If host "a" and host "b" both pick a UID number, they're a good chance
that they will occur in the wrong order- a client seeing the uid list
after "a" has posted, but before "b" has gets one view- and then "b"
slides it's UID in historically. This can't happen because the client
will never see it.

There are no multi-master strictly-increasing sequence number
generators. They don't exist. There are multi-master _sequence-space_
number generators, but UID isn't in sequence-space for many clients.



> > single-lock means that when a resource is taken, the other replicants
> > are made aware and not allowed to touch that data. essentially we have a
> > serialized step. GFS and Oracle do this. PostgreSQL should be able to do
> > this.
> > 
> > now, we actually need FULL synchrony on a mailbox when inserting a
> > message because those UID numbers must NEVER EVER jump backwards.
> 
> Not if we can make sure that each node in the cluster uses it's own
> subset of ids so they will never collide with ids generated by other
> nodes. But I think we have established that this will lead us to run out
> of ids pretty fast. And reordering for rfc compliance will be a bitch.

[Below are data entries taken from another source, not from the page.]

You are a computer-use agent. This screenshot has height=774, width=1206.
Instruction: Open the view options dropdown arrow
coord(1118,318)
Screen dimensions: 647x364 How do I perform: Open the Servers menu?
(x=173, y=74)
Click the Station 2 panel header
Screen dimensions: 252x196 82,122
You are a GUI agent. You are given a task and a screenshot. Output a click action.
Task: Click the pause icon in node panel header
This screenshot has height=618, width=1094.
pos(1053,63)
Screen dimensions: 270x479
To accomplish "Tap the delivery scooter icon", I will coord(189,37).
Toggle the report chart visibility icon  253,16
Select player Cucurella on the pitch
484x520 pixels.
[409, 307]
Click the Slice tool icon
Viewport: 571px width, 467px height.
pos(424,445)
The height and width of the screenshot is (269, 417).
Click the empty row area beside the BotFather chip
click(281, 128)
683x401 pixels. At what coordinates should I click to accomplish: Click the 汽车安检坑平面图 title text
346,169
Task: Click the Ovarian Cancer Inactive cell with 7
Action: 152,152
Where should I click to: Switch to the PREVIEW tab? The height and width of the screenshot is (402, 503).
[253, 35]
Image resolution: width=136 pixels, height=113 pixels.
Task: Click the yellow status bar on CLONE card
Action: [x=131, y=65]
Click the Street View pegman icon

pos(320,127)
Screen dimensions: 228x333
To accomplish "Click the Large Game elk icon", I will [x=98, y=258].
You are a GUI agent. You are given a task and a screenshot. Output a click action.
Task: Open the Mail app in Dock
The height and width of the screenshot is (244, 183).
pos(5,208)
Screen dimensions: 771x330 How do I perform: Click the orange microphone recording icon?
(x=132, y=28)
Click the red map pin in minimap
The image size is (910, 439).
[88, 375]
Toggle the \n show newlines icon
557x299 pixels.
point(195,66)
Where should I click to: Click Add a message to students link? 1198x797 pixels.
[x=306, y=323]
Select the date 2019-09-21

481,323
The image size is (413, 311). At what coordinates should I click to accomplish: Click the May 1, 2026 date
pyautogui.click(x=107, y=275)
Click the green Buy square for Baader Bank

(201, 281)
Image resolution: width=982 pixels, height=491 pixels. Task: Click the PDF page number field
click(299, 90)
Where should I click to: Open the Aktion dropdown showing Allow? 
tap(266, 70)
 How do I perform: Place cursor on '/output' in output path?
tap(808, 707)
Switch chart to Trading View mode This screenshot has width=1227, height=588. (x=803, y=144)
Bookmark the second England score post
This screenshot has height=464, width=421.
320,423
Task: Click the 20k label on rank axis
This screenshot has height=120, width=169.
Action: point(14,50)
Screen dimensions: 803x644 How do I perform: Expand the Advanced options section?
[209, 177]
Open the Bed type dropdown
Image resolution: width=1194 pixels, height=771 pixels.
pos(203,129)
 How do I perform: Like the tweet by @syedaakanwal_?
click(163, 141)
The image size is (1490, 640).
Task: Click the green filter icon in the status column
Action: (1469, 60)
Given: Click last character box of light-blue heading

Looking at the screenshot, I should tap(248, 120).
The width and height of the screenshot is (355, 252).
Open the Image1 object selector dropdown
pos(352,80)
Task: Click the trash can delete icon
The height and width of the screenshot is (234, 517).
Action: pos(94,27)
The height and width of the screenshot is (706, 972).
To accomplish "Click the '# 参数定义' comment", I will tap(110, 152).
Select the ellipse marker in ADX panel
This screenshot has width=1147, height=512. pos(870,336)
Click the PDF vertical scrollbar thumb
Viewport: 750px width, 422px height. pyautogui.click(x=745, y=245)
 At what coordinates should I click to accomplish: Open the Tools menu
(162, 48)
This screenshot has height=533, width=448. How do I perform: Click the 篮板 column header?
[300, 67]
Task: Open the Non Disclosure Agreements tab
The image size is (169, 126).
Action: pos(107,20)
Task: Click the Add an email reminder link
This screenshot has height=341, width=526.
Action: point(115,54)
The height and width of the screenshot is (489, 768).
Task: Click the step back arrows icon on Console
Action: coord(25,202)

A collision can occur if host "b" records a message with a lower UID
after host "a" recorded it's message with a higher UID _IF_ a client has
seen the mailbox in-between.

You can't guarantee that when host "b" writes it's message that it will
use a UID larger than "a" without one of the two above replication
systems.


> > this is why multi-master lockless synchronization is impossible.
> > 
> > If the DB can't provide this- that is- if mysql really can break UNIQUE
> > referential integrity (during replication), then we should toss UIDs
> > altogether - make the UID==ID and set the UIDVALIDITY to the unique-
> > identifier as you suggest (host number+timestamp)
> 
> currently UID==message_idnr, UIDVALIDITY==mailbox_idnr simple as that.
> 
> Ok. So now I'm beginning to suspect we can't do multi-master replication
> safely without breaking the rfc. Even if we get the guid generation
> right, we will still have to deal with making sure the message uids are
> derived correctly. That will be very difficult. And even then we haven't
> dealt with simultaneous updates on the same row on different masters.
> For that reason alone, the mysql docs strongly advise a single master
> setup.

Agreed. But you can make ONE TABLE a sequence generation point safely
(see my SQL above). Pg can serialize "JUST SEQUENCES" when
mutlimastering (so you have multimaster records, but singlemaster
sequences) -and MySQL can do this if we move sequence generation into
the db driver.


> Perhaps we should fix the dbmail db api to use different db_params for
> reads and writes. That way, we can use a single master for writes, and
> the master or one of the slaves for reads.

Nope. SQLite and Pg won't benefit from such a setup, and MySQL can non-
trivially "imitate" this behavior.

Note that only SEQUENCE NUMBERS have to be generated from single-master.
The rest of the inserts can safely be done multi-master PROVIDED they
can lock the sequence generator (D1=single master, D2=multi):

D1 LOCK TABLE SEQUENCEFOO;
D1 GET SEQUENCE NUMBER; (see above SQL for this)
D2 BEGIN
D2 INSERT
D2 COMMIT
D1 UNLOCK TABLE SEQUENCEFOO;

This "temporarily" puts the system into single-master mode- but what
happens if D1 dies between D2-commit and D1-unlock?

D1 LOCK TABLE SEQUENCEFOO;
D1 GET SEQUENCE NUMBER; (see above SQL for this)
D2 BEGIN
D2 INSERT (but mark unusable)
D2 COMMIT
D1 UNLOCK TABLE SEQUENCEFOO;
D1 LOCK TABLE SEQUENCEFOO
D2 BEGIN
D2 UPDATE (mark usable)
D2 COMMIT
D1 UNLOCK TABLE SEQUENCEFOO

so now we've just implemented the token-ring shared lock in SQL with two
databases (one single-master one multi-master).